However, when the Reapers arrived, their first act was the retaking of the Citadel, which was the centre of Protehan government. With access to all their records, the Reapers turned the unification which the Protheans had forced on all of the races, which had been their greatest strength, into their greatest weakness. Their Empire was shattered and over the next few centuries, the remaining Protheans were found and destroyed. 

Yet, the Protheans were set on survival and a plan was set in motion. A Protehan Avatar, an individual selected to embody one of their societal virtues, of Vengeance, Javik, was selected to enter status on the remote planet of Eden Prime, alone with one million warriors. Their task was to sleep out the Reapers and awaken once the danger had passed in order to rebuild the empire. 

Their plan failed. Betrayed to indoctrinated spies, Eden Prime was attacked and where one million Protheans should have been preserved, only one endured. Javik. 

Legacy of a Primordial Empire

In the previous section, I have attempted to present Javik's story as concisely yet fully as possible, though in doing so I have perhaps done some disservice to the narrative employed within Mass Effect itself. The Protheans are mentioned from the very first level of the very first game and yet the few answers which are given as to who they were (some of which have been mentioned above) are not revealed until the end of the third game.

Importantly, the Protheans have had a profound impact upon the peoples of the follow cycle, including humanity.
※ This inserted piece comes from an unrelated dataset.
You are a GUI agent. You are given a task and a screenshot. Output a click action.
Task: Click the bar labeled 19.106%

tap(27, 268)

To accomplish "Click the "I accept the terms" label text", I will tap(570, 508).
Thus, in order to understand Javik, it is important to discuss and illuminate the ways in which the Protheans are considered and presented prior to his appearance. 
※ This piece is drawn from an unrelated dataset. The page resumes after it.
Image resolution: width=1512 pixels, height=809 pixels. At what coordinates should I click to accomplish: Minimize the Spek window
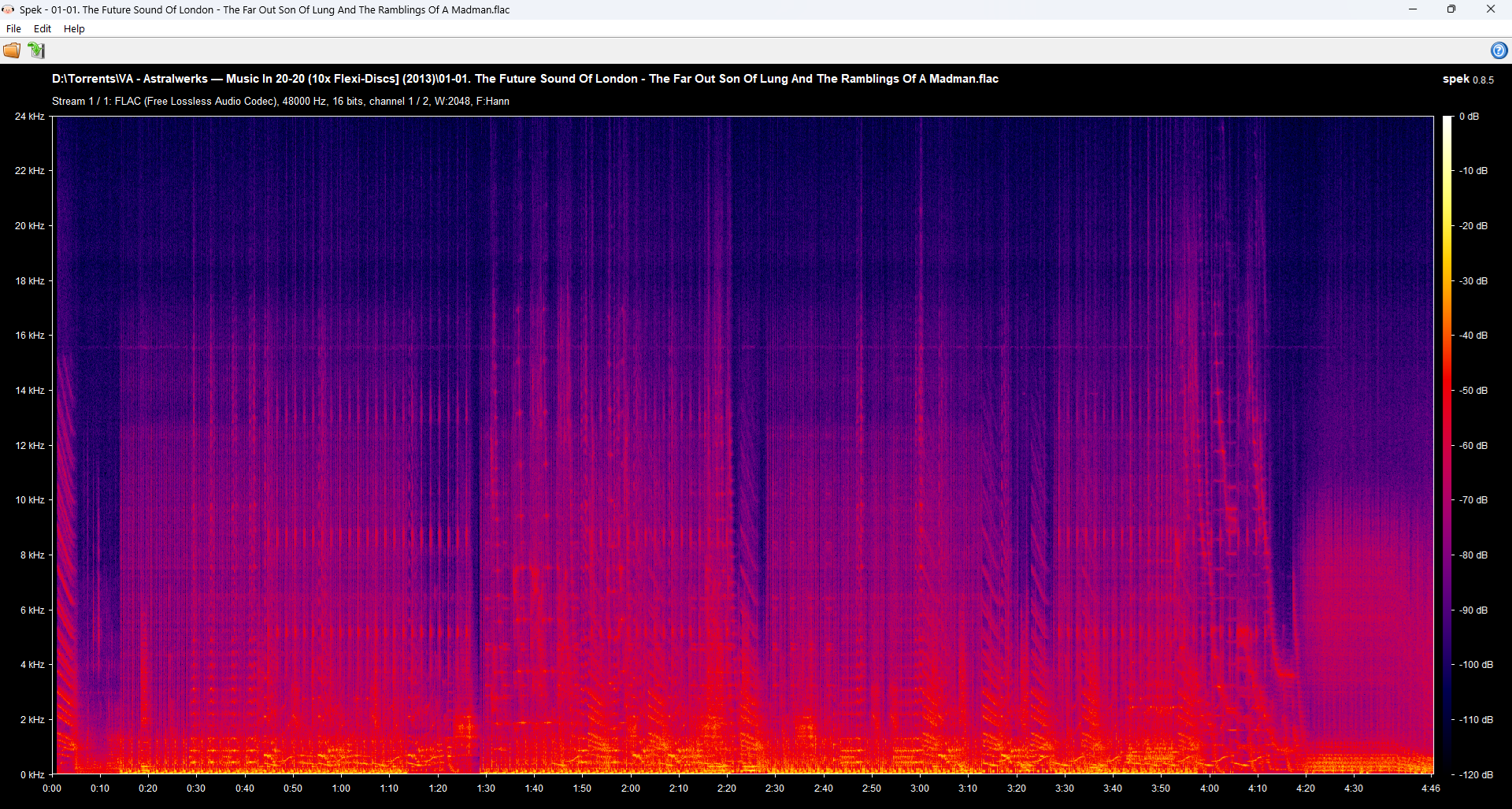[1413, 9]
Images posted by Mythic Beast

From the offset of the series, we are given a certain picture of the Protheans as this exceptionally advanced, progenitor race who possessed exceptional technology yet who are shrouded in mystery, for they are known to have vanished, though nobody knows exactly why. 

Prothean technology is able to do things which that of the species cannot. 
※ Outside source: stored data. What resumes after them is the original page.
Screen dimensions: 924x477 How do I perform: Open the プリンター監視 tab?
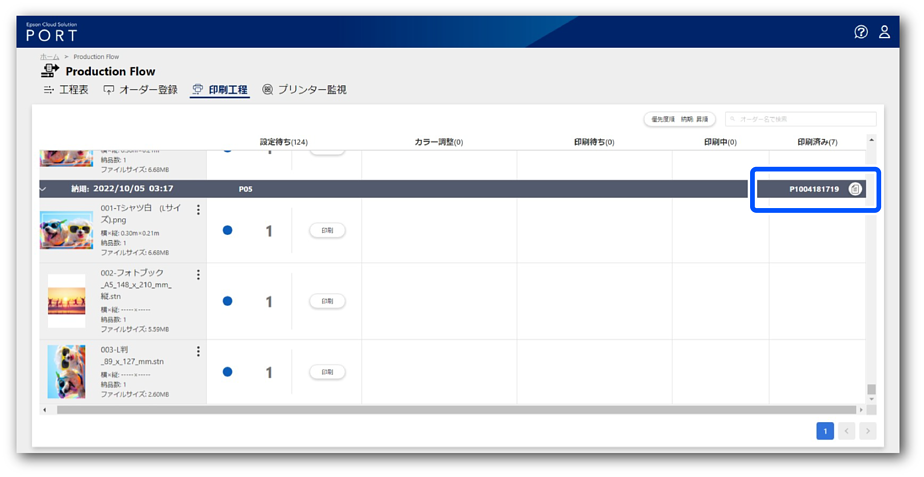[304, 90]
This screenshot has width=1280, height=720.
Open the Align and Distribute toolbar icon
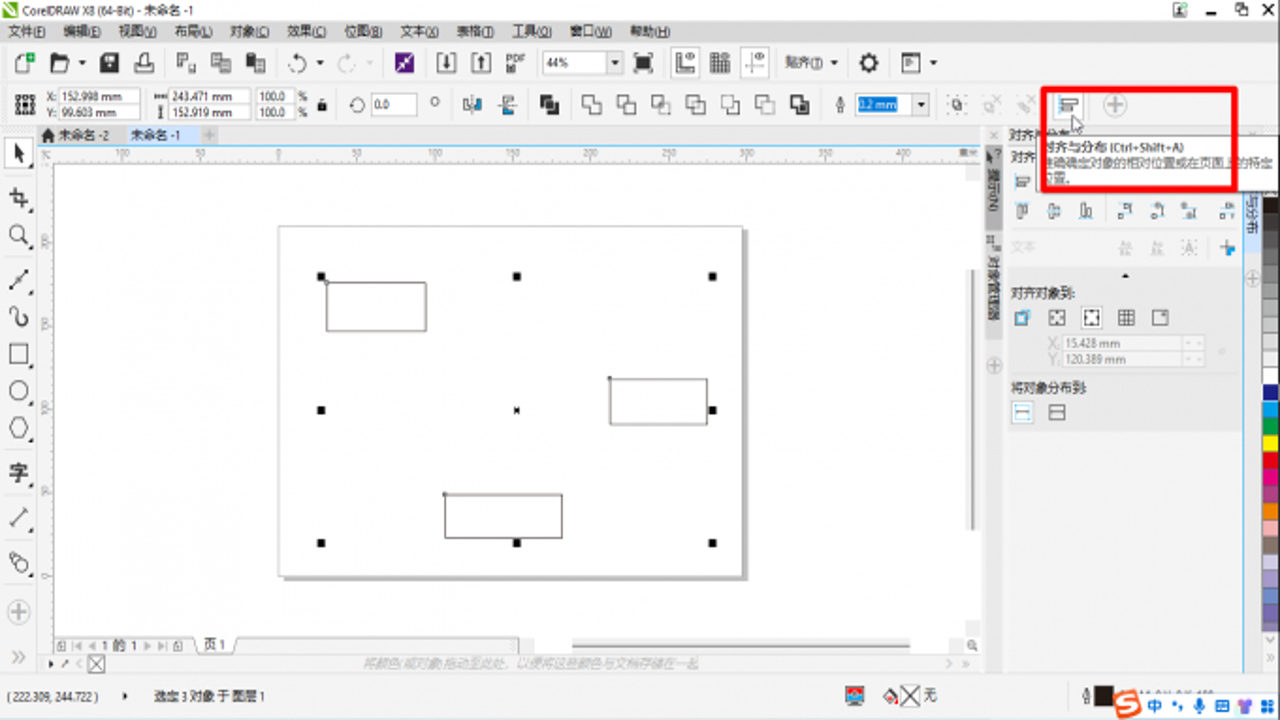tap(1069, 104)
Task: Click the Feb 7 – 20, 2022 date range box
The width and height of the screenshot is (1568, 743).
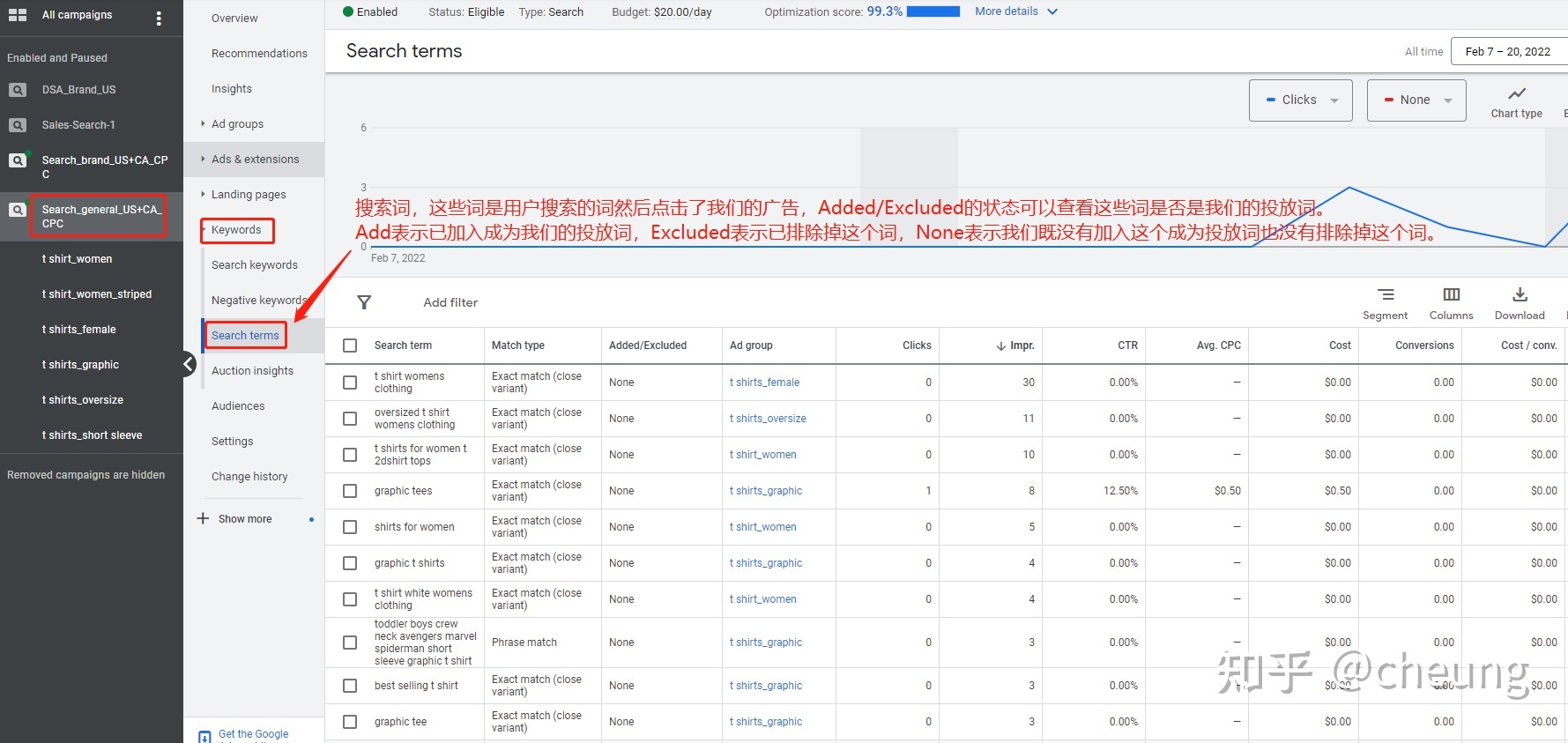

Though they are wrongly credited with the creation of the Mass Relay network and the Citadel (both of which are, in fact, Reaper tools to manipulate development and allow a more streamlined harvest) the Protheans' expansive empire has lead to discovery of Prothean ruins and technology across the Galaxy. Most importantly, the Prothean cache on Mars is responsible for giving humanity a technological leap, allowing them to join the galactic community two hundred years earlier than they would have done otherwise, before the coming of the Reapers. The discover of a Prothean beacon in an important Asari temple, as well as Prothean-like figures appearing in Asari mythology, may indicate that the technological prowess of the Asari can also be attributed to the use of Prothean technology.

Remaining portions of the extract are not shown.